Upon this state of facts, plaintiff brought this action for a declaration of its rights under the policy, and under its motion for summary judgment the district court held that defendant had no right to settle the claim arising out of Willis' injuries, and directed defendant to credit plaintiff's account in the amount thereof. This appeal was perfected from that ruling.


A substantially identical employee exclusion provision was before this court for construction in Kelly v. State Automobile Insurance Association, 6 Cir., 1961, 288 F.2d 734. The policy there under consideration contained not only an 'Employee Exclusion' provision (as did the policy considered in Travelers Insurance Company v. Ohio Farmers Indemnity Company, 6 Cir., 1958, 262 F.2d 132) but also a 'Severability of Interests' clause (not present in the Travelers case, supra). The later case held this difference not to constitute a distinguishing factor, and following the earlier decision held that no coverage was afforded to an additional insured for claims for personal injuries asserted by an employee of the named insured.
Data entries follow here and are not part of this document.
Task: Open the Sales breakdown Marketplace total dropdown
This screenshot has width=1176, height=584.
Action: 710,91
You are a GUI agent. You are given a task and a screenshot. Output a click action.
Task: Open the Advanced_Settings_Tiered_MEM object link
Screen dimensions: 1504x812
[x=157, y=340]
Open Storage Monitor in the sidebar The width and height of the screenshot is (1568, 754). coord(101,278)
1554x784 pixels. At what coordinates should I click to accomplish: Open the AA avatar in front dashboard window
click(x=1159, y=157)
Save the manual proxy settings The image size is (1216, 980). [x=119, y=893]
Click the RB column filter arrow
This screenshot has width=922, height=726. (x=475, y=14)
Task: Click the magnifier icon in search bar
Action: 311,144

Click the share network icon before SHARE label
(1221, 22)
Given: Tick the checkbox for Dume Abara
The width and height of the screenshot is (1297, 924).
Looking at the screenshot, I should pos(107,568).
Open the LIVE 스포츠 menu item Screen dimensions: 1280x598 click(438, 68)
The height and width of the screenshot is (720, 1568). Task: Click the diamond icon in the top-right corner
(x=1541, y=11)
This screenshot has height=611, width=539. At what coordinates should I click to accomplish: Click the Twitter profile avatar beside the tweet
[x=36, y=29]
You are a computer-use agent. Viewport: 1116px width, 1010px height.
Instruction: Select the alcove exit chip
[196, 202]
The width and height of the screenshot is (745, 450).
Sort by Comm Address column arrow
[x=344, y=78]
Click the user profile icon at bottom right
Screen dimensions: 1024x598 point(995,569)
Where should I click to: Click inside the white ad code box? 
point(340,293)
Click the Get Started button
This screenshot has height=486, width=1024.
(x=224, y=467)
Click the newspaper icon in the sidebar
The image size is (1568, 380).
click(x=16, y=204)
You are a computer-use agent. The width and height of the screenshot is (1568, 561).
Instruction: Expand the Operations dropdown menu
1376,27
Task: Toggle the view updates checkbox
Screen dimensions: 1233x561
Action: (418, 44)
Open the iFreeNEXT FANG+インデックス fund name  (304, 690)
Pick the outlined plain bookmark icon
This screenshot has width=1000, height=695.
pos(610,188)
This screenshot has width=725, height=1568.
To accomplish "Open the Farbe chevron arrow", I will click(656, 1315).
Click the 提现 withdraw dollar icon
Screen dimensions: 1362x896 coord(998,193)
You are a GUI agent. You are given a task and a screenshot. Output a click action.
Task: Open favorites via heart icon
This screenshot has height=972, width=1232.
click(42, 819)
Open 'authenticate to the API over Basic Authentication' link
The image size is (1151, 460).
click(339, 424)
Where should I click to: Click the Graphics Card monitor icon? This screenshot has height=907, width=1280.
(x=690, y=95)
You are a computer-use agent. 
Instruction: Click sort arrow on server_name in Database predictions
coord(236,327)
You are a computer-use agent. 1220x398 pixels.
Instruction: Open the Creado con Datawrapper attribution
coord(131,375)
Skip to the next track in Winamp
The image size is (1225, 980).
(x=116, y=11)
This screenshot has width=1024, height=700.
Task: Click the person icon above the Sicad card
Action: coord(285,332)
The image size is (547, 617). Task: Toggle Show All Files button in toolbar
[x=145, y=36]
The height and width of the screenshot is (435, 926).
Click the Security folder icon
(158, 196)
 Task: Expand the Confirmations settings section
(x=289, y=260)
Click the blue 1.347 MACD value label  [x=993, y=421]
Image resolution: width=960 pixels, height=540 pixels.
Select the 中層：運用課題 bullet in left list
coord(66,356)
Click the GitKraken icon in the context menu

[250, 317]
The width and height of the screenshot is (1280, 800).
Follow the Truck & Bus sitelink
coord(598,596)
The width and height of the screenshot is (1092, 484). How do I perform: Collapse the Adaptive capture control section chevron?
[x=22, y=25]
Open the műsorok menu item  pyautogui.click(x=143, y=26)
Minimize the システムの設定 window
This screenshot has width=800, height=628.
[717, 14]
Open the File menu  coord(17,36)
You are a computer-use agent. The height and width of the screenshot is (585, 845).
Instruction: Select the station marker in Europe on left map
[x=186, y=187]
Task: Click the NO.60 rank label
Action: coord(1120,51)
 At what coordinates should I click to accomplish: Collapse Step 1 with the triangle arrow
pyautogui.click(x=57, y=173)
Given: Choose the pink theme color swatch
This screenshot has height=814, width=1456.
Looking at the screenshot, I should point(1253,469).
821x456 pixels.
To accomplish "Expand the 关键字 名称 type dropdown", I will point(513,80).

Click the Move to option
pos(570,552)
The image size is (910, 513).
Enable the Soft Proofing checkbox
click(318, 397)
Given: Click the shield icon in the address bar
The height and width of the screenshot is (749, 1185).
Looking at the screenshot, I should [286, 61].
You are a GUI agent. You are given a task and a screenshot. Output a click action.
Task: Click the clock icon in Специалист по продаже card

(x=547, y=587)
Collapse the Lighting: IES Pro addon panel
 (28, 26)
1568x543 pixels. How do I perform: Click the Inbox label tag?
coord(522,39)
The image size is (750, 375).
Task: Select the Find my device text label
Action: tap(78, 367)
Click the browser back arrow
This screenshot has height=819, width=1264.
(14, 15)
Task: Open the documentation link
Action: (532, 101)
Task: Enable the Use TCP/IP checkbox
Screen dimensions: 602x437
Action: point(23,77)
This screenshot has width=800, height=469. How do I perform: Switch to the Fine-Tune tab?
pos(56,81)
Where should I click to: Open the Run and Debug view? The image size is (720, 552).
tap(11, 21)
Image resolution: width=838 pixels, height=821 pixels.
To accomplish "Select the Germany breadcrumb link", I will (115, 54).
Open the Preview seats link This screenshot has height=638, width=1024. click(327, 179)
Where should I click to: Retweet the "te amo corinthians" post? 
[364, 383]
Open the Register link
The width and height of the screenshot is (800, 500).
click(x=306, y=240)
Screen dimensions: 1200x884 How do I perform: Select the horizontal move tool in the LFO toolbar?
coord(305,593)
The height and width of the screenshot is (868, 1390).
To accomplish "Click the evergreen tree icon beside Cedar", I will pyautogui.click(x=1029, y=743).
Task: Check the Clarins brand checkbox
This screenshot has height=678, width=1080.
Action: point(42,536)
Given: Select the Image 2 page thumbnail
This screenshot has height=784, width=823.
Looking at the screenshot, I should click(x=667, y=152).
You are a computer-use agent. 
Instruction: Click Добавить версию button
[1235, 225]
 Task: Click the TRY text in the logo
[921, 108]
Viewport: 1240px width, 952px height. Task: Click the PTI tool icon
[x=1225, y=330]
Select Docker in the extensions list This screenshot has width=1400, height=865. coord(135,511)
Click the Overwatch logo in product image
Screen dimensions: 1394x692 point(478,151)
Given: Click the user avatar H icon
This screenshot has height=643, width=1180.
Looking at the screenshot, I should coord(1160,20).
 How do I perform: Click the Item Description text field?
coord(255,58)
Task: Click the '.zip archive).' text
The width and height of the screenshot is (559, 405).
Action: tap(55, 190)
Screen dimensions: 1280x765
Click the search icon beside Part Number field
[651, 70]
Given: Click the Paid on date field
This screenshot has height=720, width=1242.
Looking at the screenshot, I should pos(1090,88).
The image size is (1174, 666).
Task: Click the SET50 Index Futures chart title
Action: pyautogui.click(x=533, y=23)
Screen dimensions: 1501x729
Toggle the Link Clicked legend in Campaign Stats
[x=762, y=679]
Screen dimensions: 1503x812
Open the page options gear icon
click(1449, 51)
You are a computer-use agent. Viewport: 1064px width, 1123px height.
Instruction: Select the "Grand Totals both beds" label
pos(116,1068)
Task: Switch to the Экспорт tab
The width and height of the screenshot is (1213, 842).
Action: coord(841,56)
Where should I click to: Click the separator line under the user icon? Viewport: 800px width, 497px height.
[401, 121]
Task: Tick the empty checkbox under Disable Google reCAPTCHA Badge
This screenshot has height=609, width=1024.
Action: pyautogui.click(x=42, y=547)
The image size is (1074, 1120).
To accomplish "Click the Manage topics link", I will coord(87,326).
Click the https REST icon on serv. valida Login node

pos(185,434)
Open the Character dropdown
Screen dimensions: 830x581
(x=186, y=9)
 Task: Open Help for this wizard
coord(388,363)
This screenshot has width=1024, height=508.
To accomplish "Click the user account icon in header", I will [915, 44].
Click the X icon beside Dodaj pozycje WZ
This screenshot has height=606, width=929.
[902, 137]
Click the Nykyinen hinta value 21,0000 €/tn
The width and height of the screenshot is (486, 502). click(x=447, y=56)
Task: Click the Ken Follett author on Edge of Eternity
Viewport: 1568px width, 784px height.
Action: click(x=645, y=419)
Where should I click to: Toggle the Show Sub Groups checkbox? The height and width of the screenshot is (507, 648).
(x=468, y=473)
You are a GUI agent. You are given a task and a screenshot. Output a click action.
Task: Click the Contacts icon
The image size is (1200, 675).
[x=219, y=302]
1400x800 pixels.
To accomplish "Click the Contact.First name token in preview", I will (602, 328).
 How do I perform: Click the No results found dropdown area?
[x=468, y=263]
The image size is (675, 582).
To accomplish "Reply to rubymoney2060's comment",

Both the Travelers Insurance Company case and the Kelly case (which concerned virtually identical policy provisions to those here before us) were subsequently followed by this court in American Fidelity and Casualty Company, Inc. v. Indemnity Insurance Company of North America et al., 6 Cir., 1962, 308 F.2d 697, and in the absence of Kentucky court of last resort decisions in point no reason appears for not following these cases. Thus we not only reject defendant's specific suggestion that the Kelly case be overruled but also decline the implied invitation to overrule the American Fidelity case.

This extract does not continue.